What is Love (Pause for Thought, BBC Radio 2, April 23, 2015) Posted in: Broadcasts

heartI have mixed feelings about Shakespeare. Memories of my schooldays and the obligatory Hamlet studied from every angle left me with a bit of a jaded view. But since then I have grown a lot fonder of the Bard. His remarkable gifts aside, he made some astute moral and indeed spiritual observations. I am a great fan of his sonnets and particularly like the one, number 146 no less, where he describes love. There he penned the immortal line, “love is not love which alters when it alteration finds.” He was writing about worldly love, of course, but this for me invokes an important spiritual concept. Sadly these days it does seem that often love does tend to alter when it alteration finds, and is frequently removed by the remover, as Shakespeare put it in his sonnet. I read recently that over 40% of marriages end in separation, and that’s just the partnerships that actually got as far as marriage.

Shakespeare is describing an unswerving love which is completely unconditional, but in reality, love is rarely as straightforward as that. Loving unions require dedication to make them last so unfortunately when one partner no longer pleases the other there is every chance of a split. Even between parent and child we find breakdowns.

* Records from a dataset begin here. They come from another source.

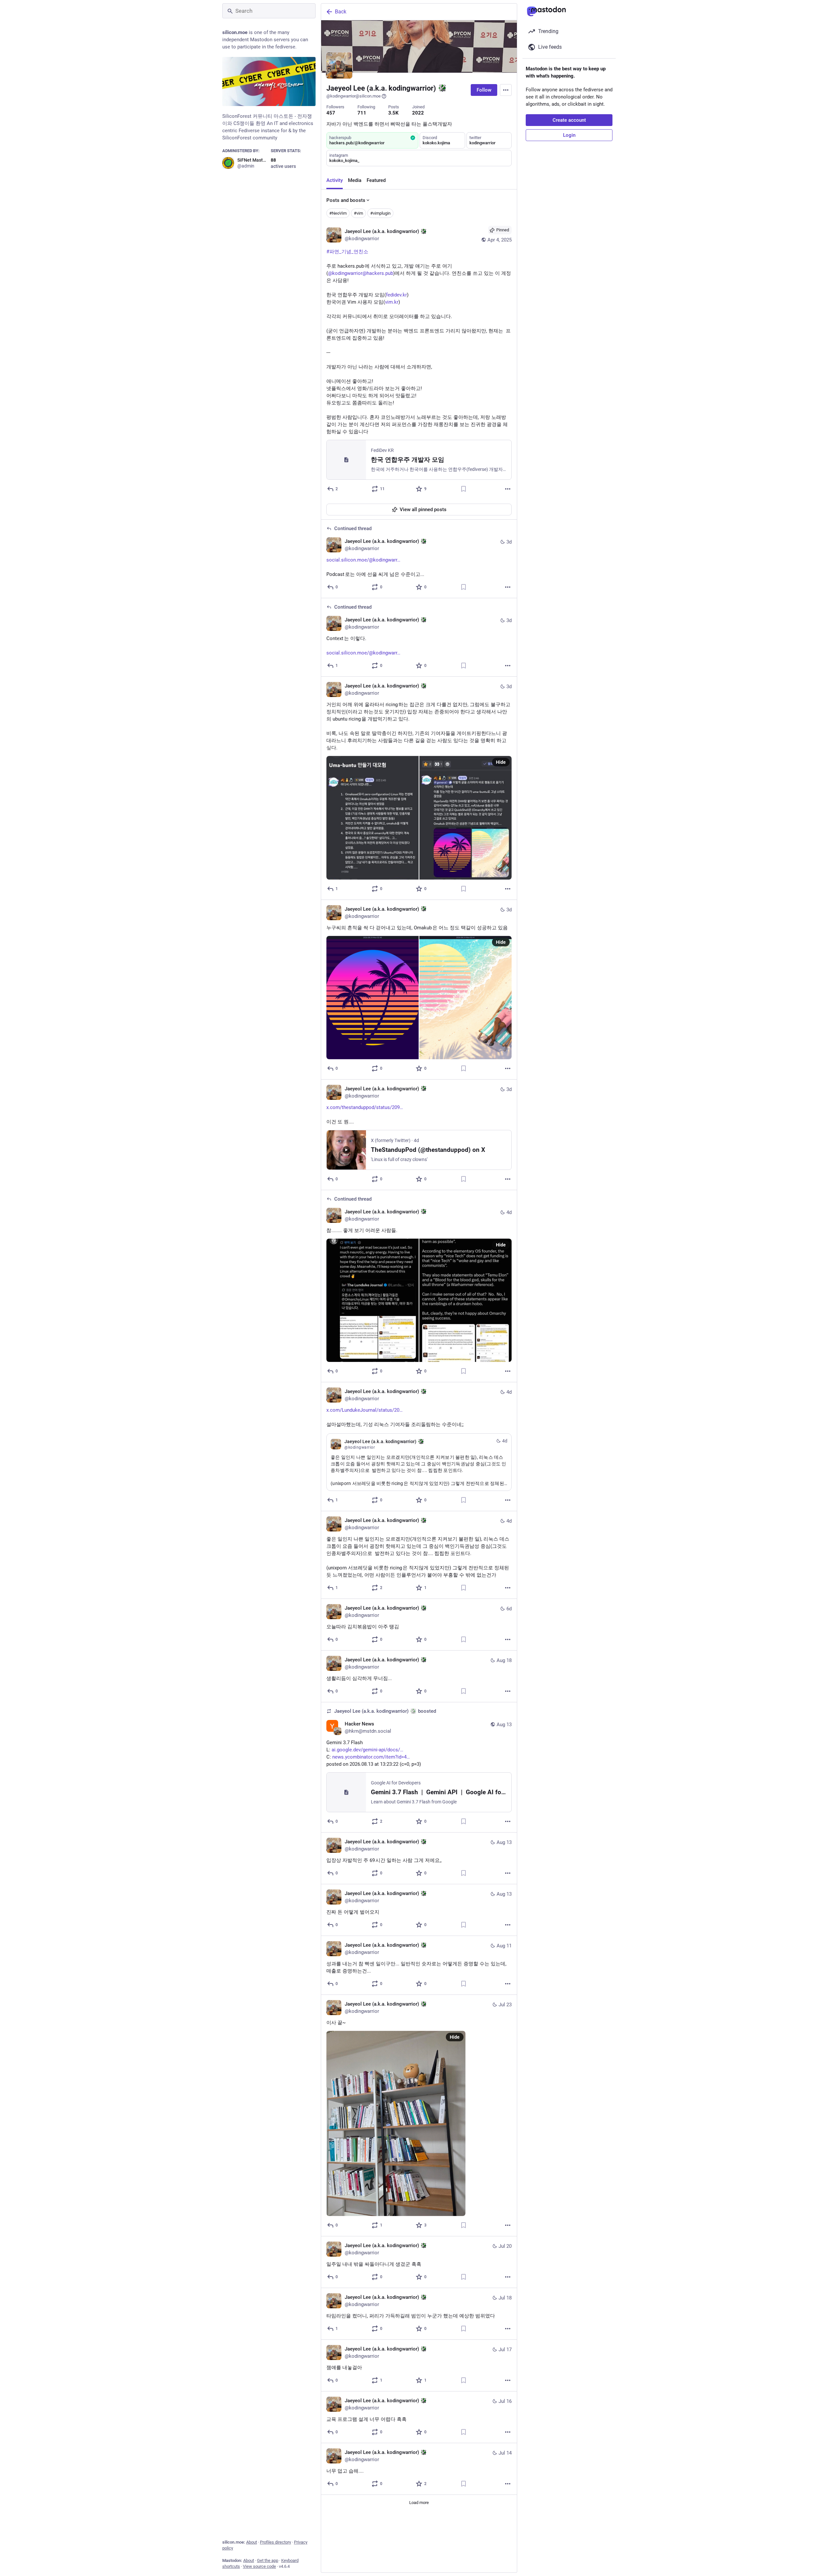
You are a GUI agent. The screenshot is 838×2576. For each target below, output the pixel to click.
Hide (501, 762)
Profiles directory (275, 2542)
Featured (376, 180)
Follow (484, 90)
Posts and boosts (345, 200)
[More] (508, 489)
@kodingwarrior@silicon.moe (353, 96)
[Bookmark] (463, 489)
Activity (334, 180)
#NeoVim (338, 213)
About (251, 2542)
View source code (259, 2566)
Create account (569, 120)
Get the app (267, 2560)
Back (340, 12)
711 (361, 113)
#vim (358, 213)
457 (330, 113)
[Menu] (506, 90)
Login (569, 135)
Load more (419, 2502)
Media (354, 180)
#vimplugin (380, 213)
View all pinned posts (423, 509)
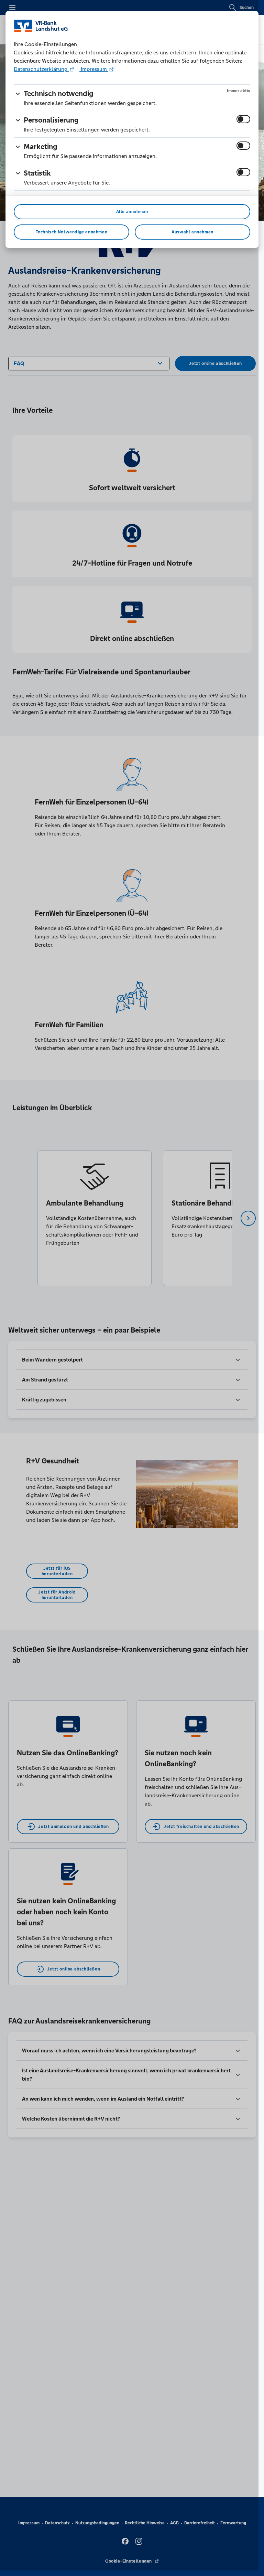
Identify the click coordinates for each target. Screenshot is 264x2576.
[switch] (243, 119)
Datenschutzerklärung (41, 69)
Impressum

The spiritual treatise Bhagavad Gita, often called the ‘Hindu Bible’, suggests that this is because our true loving relationship is with God. It describes us as eternal souls living in temporary bodies, going on to say that bodily relations can never satisfy us, because we the person are different from the body we inhabit. We are further described as spiritual parts of the supreme spirit or God, always seeking our loving relationship with him. As St Augustine said, ‘You have made us for yourself, Lord, and our hearts are restless till they rest in you.’

I know that all of my relationships, no matter how nice they may be, must end sooner or later with the inevitable passage of time. So, as the Bhagavad Gita teaches, I believe that my connection with God is the only love that can be truly unalterable; the eternal soul with his eternal beloved.